→ **给定数据**
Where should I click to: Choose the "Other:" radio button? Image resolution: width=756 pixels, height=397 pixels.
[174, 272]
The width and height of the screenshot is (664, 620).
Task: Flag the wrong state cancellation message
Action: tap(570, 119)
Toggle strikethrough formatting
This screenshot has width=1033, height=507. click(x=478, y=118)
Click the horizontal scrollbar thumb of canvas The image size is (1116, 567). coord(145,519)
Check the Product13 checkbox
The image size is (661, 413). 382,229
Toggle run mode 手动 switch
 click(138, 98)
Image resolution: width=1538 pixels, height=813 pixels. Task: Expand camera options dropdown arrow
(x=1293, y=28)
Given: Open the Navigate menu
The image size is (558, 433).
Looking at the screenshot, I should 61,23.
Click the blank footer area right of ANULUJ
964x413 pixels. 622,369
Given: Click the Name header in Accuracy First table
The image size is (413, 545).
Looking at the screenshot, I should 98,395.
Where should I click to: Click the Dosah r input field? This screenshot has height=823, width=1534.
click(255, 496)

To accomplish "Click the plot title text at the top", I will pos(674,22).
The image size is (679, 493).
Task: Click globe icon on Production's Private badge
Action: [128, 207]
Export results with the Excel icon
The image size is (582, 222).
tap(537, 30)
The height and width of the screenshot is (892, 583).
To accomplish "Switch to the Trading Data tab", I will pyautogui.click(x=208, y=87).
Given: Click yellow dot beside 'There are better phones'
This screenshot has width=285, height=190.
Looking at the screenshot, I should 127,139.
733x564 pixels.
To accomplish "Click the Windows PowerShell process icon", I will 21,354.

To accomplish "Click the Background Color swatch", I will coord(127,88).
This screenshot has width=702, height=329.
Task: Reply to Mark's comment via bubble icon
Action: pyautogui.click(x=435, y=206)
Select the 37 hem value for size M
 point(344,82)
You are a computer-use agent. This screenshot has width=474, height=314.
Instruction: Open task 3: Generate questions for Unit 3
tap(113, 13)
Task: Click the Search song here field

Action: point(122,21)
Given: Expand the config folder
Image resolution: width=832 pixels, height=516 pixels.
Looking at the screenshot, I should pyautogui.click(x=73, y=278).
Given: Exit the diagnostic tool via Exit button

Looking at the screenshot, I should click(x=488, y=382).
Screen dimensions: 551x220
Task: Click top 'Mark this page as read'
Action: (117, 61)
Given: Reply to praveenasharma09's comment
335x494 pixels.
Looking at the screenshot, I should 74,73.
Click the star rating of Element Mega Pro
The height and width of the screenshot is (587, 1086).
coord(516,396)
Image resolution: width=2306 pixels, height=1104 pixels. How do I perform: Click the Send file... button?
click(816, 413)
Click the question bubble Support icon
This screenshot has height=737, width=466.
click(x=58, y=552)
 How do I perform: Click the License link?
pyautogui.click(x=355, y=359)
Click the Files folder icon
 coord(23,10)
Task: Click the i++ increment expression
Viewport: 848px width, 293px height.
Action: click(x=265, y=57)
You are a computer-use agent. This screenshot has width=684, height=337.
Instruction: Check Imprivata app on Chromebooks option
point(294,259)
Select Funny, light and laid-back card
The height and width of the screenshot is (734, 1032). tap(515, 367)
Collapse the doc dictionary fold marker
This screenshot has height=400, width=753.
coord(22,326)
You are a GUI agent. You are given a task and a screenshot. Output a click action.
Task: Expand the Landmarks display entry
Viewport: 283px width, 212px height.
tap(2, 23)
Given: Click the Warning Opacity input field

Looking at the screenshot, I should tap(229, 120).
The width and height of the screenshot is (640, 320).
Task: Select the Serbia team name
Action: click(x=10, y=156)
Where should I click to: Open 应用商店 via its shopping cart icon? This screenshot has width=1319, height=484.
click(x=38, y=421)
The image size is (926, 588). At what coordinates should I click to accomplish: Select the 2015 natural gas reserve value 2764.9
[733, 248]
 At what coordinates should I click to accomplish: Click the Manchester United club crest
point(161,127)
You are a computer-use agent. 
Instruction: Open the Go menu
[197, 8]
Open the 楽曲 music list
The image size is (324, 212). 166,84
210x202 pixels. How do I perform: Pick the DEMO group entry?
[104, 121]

→ **你的任务**
请将以上全部条目原样抄写一遍，一字不改。

→ **参考答案**
Where should I click to: Choose the "Other:" radio button? Image resolution: width=756 pixels, height=397 pixels.
[174, 272]
The width and height of the screenshot is (664, 620).
Task: Flag the wrong state cancellation message
Action: tap(570, 119)
Toggle strikethrough formatting
This screenshot has width=1033, height=507. click(x=478, y=118)
Click the horizontal scrollbar thumb of canvas The image size is (1116, 567). coord(145,519)
Check the Product13 checkbox
The image size is (661, 413). 382,229
Toggle run mode 手动 switch
 click(138, 98)
Image resolution: width=1538 pixels, height=813 pixels. Task: Expand camera options dropdown arrow
(x=1293, y=28)
Given: Open the Navigate menu
The image size is (558, 433).
Looking at the screenshot, I should 61,23.
Click the blank footer area right of ANULUJ
964x413 pixels. 622,369
Given: Click the Name header in Accuracy First table
The image size is (413, 545).
Looking at the screenshot, I should 98,395.
Where should I click to: Click the Dosah r input field? This screenshot has height=823, width=1534.
click(255, 496)

To accomplish "Click the plot title text at the top", I will pos(674,22).
The image size is (679, 493).
Task: Click globe icon on Production's Private badge
Action: [128, 207]
Export results with the Excel icon
The image size is (582, 222).
tap(537, 30)
The height and width of the screenshot is (892, 583).
To accomplish "Switch to the Trading Data tab", I will pyautogui.click(x=208, y=87).
Given: Click yellow dot beside 'There are better phones'
This screenshot has width=285, height=190.
Looking at the screenshot, I should 127,139.
733x564 pixels.
To accomplish "Click the Windows PowerShell process icon", I will 21,354.

To accomplish "Click the Background Color swatch", I will coord(127,88).
This screenshot has width=702, height=329.
Task: Reply to Mark's comment via bubble icon
Action: pyautogui.click(x=435, y=206)
Select the 37 hem value for size M
 point(344,82)
You are a computer-use agent. This screenshot has width=474, height=314.
Instruction: Open task 3: Generate questions for Unit 3
tap(113, 13)
Task: Click the Search song here field

Action: point(122,21)
Given: Expand the config folder
Image resolution: width=832 pixels, height=516 pixels.
Looking at the screenshot, I should pyautogui.click(x=73, y=278).
Given: Exit the diagnostic tool via Exit button

Looking at the screenshot, I should click(x=488, y=382).
Screen dimensions: 551x220
Task: Click top 'Mark this page as read'
Action: (117, 61)
Given: Reply to praveenasharma09's comment
335x494 pixels.
Looking at the screenshot, I should 74,73.
Click the star rating of Element Mega Pro
The height and width of the screenshot is (587, 1086).
coord(516,396)
Image resolution: width=2306 pixels, height=1104 pixels. How do I perform: Click the Send file... button?
click(816, 413)
Click the question bubble Support icon
This screenshot has height=737, width=466.
click(x=58, y=552)
 How do I perform: Click the License link?
pyautogui.click(x=355, y=359)
Click the Files folder icon
 coord(23,10)
Task: Click the i++ increment expression
Viewport: 848px width, 293px height.
Action: click(x=265, y=57)
You are a computer-use agent. This screenshot has width=684, height=337.
Instruction: Check Imprivata app on Chromebooks option
point(294,259)
Select Funny, light and laid-back card
The height and width of the screenshot is (734, 1032). tap(515, 367)
Collapse the doc dictionary fold marker
This screenshot has height=400, width=753.
coord(22,326)
You are a GUI agent. You are given a task and a screenshot. Output a click action.
Task: Expand the Landmarks display entry
Viewport: 283px width, 212px height.
tap(2, 23)
Given: Click the Warning Opacity input field

Looking at the screenshot, I should tap(229, 120).
The width and height of the screenshot is (640, 320).
Task: Select the Serbia team name
Action: click(x=10, y=156)
Where should I click to: Open 应用商店 via its shopping cart icon? This screenshot has width=1319, height=484.
click(x=38, y=421)
The image size is (926, 588). At what coordinates should I click to accomplish: Select the 2015 natural gas reserve value 2764.9
[733, 248]
 At what coordinates should I click to accomplish: Click the Manchester United club crest
point(161,127)
You are a computer-use agent. 
Instruction: Open the Go menu
[197, 8]
Open the 楽曲 music list
The image size is (324, 212). 166,84
210x202 pixels. How do I perform: Pick the DEMO group entry?
[104, 121]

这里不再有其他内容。